[Stored items]
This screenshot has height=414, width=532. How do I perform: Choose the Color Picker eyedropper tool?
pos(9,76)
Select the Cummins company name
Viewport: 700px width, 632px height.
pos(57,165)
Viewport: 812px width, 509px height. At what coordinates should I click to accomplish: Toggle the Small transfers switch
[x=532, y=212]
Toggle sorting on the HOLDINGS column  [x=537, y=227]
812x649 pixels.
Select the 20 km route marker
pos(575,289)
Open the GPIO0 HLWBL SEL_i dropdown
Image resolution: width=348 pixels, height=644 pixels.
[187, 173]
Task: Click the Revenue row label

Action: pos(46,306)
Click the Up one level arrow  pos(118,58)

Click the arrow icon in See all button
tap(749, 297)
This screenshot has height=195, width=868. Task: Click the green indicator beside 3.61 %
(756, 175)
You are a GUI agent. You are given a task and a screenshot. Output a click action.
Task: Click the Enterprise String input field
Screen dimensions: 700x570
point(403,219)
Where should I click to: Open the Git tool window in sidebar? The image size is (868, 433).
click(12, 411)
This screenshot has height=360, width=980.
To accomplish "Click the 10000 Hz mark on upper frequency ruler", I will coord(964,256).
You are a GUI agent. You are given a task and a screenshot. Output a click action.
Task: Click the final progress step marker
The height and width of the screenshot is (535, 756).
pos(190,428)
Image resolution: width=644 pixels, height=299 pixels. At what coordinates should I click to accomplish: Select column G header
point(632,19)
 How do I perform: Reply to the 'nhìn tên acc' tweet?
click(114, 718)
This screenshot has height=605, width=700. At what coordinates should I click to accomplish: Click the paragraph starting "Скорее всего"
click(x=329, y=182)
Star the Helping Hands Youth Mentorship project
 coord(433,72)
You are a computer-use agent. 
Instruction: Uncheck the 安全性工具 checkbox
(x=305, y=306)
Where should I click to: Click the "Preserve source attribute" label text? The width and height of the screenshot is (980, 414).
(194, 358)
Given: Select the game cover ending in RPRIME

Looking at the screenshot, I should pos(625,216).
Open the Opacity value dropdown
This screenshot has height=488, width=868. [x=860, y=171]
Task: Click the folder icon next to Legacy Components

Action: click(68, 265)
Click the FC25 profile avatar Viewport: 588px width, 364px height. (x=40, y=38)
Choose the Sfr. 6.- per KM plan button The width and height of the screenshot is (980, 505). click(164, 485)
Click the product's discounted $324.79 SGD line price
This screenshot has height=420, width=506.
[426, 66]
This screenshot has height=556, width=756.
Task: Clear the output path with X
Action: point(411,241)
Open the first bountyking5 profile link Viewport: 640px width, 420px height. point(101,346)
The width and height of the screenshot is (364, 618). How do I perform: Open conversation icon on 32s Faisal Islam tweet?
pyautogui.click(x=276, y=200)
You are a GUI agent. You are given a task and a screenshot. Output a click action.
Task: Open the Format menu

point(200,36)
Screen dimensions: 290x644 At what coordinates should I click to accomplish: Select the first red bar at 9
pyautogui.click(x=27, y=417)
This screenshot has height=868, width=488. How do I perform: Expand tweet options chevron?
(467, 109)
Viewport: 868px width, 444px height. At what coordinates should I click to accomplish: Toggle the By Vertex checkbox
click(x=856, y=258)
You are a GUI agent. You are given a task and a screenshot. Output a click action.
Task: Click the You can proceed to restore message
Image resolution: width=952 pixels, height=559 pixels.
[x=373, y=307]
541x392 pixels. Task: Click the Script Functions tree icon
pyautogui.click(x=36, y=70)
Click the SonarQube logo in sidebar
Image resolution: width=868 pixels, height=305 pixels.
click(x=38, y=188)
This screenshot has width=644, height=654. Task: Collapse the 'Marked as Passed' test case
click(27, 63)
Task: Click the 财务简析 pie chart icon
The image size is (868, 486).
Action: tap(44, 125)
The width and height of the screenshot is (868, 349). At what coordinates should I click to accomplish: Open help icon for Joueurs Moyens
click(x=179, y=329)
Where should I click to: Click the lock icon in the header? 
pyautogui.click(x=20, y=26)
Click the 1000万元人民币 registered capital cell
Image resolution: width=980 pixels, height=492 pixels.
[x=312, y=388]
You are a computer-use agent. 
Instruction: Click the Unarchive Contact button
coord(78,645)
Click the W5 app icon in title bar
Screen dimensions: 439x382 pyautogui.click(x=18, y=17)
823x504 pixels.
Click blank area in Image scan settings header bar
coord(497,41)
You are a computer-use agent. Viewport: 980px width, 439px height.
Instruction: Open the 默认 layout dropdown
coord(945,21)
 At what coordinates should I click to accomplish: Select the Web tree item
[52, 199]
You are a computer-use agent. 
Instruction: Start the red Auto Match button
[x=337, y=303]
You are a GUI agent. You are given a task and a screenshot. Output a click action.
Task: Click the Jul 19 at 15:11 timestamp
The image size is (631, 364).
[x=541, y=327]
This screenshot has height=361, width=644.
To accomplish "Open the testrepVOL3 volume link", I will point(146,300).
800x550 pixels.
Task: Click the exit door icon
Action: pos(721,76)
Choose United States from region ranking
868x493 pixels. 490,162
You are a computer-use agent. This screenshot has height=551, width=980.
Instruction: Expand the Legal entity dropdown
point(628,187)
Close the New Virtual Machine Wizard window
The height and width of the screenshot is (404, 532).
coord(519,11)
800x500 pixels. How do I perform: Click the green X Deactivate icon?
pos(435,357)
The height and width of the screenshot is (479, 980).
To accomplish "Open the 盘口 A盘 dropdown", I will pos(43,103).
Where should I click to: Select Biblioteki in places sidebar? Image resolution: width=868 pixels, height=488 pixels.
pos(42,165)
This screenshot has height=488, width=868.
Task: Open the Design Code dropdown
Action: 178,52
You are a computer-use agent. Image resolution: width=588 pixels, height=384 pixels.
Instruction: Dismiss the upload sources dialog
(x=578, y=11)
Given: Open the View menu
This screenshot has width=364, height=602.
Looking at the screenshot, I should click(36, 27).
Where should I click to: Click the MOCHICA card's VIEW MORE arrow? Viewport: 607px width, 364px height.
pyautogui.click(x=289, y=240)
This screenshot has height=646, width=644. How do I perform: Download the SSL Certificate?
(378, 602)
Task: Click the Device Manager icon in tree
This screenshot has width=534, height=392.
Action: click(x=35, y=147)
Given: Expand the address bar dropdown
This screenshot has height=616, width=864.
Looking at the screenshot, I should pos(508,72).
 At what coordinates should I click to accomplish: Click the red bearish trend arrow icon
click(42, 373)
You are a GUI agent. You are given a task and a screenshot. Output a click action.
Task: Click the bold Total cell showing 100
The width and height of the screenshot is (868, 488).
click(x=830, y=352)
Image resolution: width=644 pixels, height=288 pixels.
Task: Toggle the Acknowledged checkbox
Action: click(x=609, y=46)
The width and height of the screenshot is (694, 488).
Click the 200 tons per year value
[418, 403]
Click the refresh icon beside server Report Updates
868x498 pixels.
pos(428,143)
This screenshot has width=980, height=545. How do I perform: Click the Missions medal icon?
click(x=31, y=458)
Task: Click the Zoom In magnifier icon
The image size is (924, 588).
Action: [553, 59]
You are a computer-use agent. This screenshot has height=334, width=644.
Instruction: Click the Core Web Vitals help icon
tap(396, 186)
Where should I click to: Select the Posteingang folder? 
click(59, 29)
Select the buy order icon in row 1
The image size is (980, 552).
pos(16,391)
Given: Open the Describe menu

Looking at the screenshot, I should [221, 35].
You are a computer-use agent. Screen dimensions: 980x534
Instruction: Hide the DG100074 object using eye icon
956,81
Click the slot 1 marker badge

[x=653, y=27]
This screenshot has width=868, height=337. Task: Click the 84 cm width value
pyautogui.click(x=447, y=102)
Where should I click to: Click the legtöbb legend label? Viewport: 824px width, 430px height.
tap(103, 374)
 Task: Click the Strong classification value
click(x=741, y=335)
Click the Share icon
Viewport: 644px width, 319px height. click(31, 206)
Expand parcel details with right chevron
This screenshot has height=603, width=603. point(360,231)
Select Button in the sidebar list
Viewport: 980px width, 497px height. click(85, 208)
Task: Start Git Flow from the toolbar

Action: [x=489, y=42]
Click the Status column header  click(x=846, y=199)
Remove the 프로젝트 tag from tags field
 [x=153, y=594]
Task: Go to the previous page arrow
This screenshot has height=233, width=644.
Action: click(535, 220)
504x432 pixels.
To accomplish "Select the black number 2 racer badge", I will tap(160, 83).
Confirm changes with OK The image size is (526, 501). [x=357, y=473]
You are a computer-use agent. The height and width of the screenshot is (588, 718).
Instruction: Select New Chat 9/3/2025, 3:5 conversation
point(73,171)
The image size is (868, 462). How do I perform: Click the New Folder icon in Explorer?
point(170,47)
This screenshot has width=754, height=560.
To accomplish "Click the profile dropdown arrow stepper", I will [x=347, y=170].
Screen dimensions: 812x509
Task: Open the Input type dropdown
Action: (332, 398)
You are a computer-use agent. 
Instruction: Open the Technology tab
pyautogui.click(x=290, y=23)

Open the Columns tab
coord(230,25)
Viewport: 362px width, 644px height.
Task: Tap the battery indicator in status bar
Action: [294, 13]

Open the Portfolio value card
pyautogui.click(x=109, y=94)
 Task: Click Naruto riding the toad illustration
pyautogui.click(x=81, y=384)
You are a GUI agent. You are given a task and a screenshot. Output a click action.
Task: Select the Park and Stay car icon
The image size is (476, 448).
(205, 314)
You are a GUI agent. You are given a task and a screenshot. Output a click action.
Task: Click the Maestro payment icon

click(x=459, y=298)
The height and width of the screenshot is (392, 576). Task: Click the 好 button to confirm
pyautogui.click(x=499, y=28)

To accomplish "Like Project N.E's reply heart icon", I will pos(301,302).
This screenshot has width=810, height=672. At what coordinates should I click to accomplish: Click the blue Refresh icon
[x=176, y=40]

:: WHAT THE TASK ASKS ::
Will you return exactly the lines above from the one with "Instruction: Open the 默认 layout dropdown" down to the one with "Task: Click the Jul 19 at 15:11 timestamp", counting both as part of the range?

:: RESPONSE BOX ::
Instruction: Open the 默认 layout dropdown
coord(945,21)
 At what coordinates should I click to accomplish: Select the Web tree item
[52, 199]
You are a computer-use agent. 
Instruction: Start the red Auto Match button
[x=337, y=303]
You are a GUI agent. You are given a task and a screenshot. Output a click action.
Task: Click the Jul 19 at 15:11 timestamp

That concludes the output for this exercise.